“A Botanical Exploration of the Tule River South Fork Watershed”
presented by Jessica Orozco, graduate student in botany at Claremont Graduate University
February 6, 2016 at 7 pm,
Doors open at 6:30 pm for meet and greet time
Springville Veterans Memorial Building on Highway 190 in Springville
Link to map for location.
Jessica Orozco has spent the past three years exploring the area south of Springville, within the drainage of the South Fork of the Tule River, including the Tule River Indian Reservation, carefully documenting her wanderings and vegetation surveys with color slides. The Tule River Indian Reservation was established in its current location in 1873 in the ancestral land of the Yaundachi Yokuts people of the Central Valley. Leaders of the Tribe, and those responsible for managing these tribal lands, have offered Orozco support as she has surveyed the area as they understand the mutual gain from her botanical explorations.
The slide program will describe vegetation that includes oak woodland, grassland, chaparral, riparian areas that changes seasonally along the river and temporal streams, as well as coniferous forests and Giant Sequoia groves. This is a special, and mostly unexplored place, with a river that drains mountains with giant Sequoias, foothills that lie adjacent to and beyond Cow Mountain, and includes the entire Tule River Indian Reservation. Slate Mountain is the eastern boundary of the lands, and to the west, Lake Success takes water from the three forks of the Tule River.
Slate Mountain is an ideal place for a floristic study because it represents a botanical black hole. Access to the area by botanists has been previously limited as is the case with many tribal trust lands in California. Poorly documented plant diversity on tribal lands, including the Tule River Reservation, speaks to the need for collaboration between Native American communities and interested plant and animal biologists. All benefit from exchange of knowledge, working together towards an improved understanding of the California flora.
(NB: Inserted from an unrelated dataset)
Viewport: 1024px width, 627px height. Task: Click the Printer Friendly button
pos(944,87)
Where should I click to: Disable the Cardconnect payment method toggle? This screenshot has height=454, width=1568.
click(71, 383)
As a graduate student in botany, Orozco’s interests lie in the floristics of the California flora. She is also interested in researching the relationships between people, culture and plants and how anthropogentic forces have influenced plant selection and distribution of species. She is currently a Director-at Large for Southern California Botanists and is a student representative for botany on the graduate student council at Claremont Graduate University (Rancho Santa Ana Botanic Garden, Claremont, CA). She currently a recipient of the Ford Fellowship and CNPS research grant.